Final answer:
Water undergoes two major phase changes: melting (solid to liquid), requiring 335 J/g, and vaporization (liquid to gas), requiring 2260 J/g. The energy required for vaporization is much more than for melting because vaporization involves overcoming all hydrogen bonds between molecules, while melting only requires breaking some of these bonds, allowing for freedom of movement without a temperature change.
Step-by-step explanation:
Phase Changes in Water
The physical change from solid to liquid and from liquid to gas in water involves significant energy changes. For a solid turning into a liquid, known as melting or fusion, water requires an energy input of 335 J/g, which is the enthalpy of fusion (ΔHfus). For ice to melt, energy is absorbed to break down the orderly arrangement of water molecules in the ice lattice without increasing the temperature of the substance. This enables the molecules to move more freely, resulting in a liquid phase.
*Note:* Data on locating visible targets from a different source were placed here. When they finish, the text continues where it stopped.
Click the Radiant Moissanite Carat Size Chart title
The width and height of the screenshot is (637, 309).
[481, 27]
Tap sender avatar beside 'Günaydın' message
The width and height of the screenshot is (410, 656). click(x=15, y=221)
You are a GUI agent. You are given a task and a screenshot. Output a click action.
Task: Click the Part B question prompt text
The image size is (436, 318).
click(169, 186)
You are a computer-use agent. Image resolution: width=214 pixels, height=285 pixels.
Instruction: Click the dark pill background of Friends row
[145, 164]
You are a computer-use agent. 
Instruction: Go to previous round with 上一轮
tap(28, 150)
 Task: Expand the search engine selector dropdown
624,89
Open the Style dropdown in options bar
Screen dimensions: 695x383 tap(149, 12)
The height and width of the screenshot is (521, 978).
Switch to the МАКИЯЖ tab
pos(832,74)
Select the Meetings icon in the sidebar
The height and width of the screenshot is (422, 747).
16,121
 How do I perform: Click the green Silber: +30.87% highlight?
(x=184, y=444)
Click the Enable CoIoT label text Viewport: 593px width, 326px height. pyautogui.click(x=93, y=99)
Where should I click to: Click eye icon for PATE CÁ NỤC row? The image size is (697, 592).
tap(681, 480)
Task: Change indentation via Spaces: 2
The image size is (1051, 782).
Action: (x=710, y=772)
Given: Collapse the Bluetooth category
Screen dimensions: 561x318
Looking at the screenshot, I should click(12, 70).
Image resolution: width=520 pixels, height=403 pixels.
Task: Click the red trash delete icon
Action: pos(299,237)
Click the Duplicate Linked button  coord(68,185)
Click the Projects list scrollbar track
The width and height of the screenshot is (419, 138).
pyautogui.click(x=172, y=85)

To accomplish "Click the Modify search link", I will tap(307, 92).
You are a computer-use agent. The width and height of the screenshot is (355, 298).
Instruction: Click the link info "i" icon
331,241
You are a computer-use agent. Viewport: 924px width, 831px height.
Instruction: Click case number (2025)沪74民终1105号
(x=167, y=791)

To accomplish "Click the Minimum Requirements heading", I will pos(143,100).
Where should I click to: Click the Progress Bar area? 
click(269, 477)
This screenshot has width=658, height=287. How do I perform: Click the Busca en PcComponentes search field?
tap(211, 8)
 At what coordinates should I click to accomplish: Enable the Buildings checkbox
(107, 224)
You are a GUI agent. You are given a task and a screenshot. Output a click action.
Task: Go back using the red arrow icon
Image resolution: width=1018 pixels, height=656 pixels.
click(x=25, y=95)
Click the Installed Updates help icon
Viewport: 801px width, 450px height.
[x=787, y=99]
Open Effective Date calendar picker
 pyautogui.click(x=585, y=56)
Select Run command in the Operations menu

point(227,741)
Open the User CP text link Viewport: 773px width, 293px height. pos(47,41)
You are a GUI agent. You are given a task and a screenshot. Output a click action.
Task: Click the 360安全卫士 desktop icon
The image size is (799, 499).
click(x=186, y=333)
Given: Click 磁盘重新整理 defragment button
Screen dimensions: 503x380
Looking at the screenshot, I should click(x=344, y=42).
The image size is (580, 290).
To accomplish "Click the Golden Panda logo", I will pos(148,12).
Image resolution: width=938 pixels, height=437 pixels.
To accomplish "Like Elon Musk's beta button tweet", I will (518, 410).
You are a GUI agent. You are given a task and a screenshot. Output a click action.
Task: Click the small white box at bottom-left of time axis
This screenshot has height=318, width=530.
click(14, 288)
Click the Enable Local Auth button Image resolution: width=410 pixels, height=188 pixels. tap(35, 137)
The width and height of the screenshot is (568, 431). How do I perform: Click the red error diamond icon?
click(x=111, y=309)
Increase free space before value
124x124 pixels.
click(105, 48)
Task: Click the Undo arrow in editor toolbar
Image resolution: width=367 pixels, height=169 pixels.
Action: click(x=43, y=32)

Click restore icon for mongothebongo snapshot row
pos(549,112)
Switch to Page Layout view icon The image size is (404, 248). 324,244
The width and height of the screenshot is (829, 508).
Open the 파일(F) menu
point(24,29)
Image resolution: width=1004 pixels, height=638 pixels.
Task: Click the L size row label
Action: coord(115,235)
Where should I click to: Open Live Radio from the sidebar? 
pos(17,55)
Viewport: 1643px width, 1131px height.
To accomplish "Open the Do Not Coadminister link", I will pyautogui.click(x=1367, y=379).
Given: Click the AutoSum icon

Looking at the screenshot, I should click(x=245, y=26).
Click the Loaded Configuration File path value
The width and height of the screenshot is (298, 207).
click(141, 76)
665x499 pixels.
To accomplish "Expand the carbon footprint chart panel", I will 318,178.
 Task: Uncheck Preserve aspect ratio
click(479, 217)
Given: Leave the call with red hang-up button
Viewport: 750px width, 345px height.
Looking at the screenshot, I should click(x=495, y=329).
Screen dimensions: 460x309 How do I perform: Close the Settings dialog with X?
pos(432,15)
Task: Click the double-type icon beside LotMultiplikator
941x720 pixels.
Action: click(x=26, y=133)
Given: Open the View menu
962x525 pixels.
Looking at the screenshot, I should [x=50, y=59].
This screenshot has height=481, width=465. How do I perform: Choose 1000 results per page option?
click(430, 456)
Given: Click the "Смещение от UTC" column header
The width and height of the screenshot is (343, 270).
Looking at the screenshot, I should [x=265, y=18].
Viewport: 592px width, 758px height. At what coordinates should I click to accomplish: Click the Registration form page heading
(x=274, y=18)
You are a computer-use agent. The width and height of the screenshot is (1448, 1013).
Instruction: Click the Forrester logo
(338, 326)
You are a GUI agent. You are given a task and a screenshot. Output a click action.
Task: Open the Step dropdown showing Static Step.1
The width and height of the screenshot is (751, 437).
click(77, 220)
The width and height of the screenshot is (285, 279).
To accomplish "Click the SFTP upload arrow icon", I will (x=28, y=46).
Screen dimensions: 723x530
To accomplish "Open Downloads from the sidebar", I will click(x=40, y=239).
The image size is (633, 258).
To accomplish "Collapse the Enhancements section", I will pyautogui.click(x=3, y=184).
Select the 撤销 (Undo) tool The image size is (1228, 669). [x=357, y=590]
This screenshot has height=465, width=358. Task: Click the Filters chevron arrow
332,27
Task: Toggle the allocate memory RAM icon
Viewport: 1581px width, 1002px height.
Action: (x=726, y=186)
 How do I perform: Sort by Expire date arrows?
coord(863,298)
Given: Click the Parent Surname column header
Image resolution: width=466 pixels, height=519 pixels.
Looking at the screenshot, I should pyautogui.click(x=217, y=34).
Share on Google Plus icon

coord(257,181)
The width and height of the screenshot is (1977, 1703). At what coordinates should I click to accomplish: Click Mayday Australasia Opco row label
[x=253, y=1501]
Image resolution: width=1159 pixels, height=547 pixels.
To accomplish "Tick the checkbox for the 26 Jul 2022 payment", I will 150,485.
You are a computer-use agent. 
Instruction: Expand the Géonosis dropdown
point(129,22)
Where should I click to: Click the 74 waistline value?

Conversely, the transition from liquid to gas (vaporization) takes much more energy, specifically 2260 J/g for water, known as the enthalpy of vaporization (ΔHvap). This higher energy requirement is due to the need to overcome the strong hydrogen bonds between water molecules in the liquid state to allow them to move apart and enter the gaseous phase. Whereas melting only requires breaking some hydrogen bonds, vaporization requires breaking all intermolecular forces to release individual water molecules into the air as a gas.
Illustrating these processes at the particulate level, you would see an orderly grid of solid ice molecules gaining energy and spacing out slightly to form liquid water. For vaporization, you would see the liquid water molecules gaining energy, moving much more rapidly, and spreading out to become water vapor.